### TASK
Determine how many lines below hold the string "удължени". Reply with the number alone.

(Stored items)
== Segment start ==

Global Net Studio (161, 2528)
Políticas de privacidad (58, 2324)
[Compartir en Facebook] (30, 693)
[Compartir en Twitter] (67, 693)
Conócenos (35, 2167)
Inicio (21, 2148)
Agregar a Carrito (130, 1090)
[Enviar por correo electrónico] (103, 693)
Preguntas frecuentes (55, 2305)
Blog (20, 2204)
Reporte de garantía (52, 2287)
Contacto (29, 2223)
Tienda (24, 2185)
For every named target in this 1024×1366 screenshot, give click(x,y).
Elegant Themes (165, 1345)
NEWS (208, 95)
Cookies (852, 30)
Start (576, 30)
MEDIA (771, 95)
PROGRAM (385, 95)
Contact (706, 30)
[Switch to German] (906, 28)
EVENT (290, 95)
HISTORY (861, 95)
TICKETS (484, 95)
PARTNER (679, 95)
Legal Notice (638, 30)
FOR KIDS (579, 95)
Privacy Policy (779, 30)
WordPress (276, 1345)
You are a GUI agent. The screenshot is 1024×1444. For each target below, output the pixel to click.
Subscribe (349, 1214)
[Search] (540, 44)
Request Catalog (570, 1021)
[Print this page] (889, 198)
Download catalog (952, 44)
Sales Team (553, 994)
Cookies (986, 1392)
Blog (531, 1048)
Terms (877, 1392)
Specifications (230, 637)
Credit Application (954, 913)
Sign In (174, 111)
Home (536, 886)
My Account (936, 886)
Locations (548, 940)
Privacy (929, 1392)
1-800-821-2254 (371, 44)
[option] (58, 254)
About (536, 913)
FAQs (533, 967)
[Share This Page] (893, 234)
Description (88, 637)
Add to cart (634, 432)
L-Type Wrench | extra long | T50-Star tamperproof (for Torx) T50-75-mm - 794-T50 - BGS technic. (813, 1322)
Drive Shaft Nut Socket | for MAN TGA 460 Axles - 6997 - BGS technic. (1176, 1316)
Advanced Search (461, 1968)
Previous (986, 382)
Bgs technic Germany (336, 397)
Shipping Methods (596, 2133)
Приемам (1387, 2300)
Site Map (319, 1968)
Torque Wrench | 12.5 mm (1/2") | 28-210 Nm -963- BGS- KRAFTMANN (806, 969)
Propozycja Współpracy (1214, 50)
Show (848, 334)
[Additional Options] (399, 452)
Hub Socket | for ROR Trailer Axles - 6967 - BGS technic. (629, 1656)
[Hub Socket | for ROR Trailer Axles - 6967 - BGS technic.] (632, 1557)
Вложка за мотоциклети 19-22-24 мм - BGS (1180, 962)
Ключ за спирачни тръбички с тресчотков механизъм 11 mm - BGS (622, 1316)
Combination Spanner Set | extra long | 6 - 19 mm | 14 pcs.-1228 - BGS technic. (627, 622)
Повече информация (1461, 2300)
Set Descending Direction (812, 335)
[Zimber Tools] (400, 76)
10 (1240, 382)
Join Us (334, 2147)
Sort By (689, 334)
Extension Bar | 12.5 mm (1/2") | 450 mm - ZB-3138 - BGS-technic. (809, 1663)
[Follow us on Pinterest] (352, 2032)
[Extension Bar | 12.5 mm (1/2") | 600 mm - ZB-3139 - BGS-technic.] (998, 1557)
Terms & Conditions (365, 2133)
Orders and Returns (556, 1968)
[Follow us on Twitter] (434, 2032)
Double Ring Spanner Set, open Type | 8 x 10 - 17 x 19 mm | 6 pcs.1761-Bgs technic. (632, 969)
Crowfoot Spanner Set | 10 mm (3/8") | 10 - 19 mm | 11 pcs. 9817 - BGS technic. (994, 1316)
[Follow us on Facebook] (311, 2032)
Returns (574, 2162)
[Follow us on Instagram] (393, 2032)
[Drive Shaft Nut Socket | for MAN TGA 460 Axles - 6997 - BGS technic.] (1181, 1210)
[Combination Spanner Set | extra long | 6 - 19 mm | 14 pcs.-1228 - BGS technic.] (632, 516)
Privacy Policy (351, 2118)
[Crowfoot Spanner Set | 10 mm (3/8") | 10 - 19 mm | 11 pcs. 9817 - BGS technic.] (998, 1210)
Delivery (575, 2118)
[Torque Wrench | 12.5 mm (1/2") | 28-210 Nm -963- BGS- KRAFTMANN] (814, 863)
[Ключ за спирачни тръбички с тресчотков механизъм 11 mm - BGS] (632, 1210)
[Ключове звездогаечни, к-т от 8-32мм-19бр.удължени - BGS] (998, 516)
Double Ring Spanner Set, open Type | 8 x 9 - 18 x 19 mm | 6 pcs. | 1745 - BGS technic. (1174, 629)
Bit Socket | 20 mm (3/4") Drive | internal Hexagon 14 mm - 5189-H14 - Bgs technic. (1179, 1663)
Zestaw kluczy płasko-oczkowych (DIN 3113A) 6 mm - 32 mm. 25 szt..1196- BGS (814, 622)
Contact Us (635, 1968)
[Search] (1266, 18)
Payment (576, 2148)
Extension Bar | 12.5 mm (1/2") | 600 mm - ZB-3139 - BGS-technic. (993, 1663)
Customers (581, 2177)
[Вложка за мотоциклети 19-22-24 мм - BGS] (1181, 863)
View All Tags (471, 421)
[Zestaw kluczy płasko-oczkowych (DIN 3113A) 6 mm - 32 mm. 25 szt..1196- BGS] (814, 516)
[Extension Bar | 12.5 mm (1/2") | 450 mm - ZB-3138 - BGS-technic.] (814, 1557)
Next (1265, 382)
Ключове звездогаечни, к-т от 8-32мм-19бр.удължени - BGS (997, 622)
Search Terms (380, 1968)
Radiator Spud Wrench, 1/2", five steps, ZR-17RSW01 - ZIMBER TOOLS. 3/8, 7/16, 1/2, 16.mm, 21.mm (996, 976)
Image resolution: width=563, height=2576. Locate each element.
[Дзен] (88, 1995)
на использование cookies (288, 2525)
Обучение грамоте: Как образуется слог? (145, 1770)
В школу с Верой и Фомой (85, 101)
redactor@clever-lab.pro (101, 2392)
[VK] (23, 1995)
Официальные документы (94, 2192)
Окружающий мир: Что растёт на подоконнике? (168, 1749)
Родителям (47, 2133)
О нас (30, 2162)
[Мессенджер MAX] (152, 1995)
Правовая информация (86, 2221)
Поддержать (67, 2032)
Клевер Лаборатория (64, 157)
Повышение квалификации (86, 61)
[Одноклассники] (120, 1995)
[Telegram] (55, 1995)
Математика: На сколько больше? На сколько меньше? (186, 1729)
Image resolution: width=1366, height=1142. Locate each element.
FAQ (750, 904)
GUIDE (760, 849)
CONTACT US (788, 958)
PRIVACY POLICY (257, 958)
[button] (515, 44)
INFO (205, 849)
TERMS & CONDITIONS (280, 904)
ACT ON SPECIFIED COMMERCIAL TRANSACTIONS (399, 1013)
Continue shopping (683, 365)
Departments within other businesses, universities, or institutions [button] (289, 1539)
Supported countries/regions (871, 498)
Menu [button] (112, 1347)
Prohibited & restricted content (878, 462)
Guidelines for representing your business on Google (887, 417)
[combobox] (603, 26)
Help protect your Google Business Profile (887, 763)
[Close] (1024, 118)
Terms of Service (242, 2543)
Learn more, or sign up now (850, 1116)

== Segment end ==

### RESPONSE AREA
2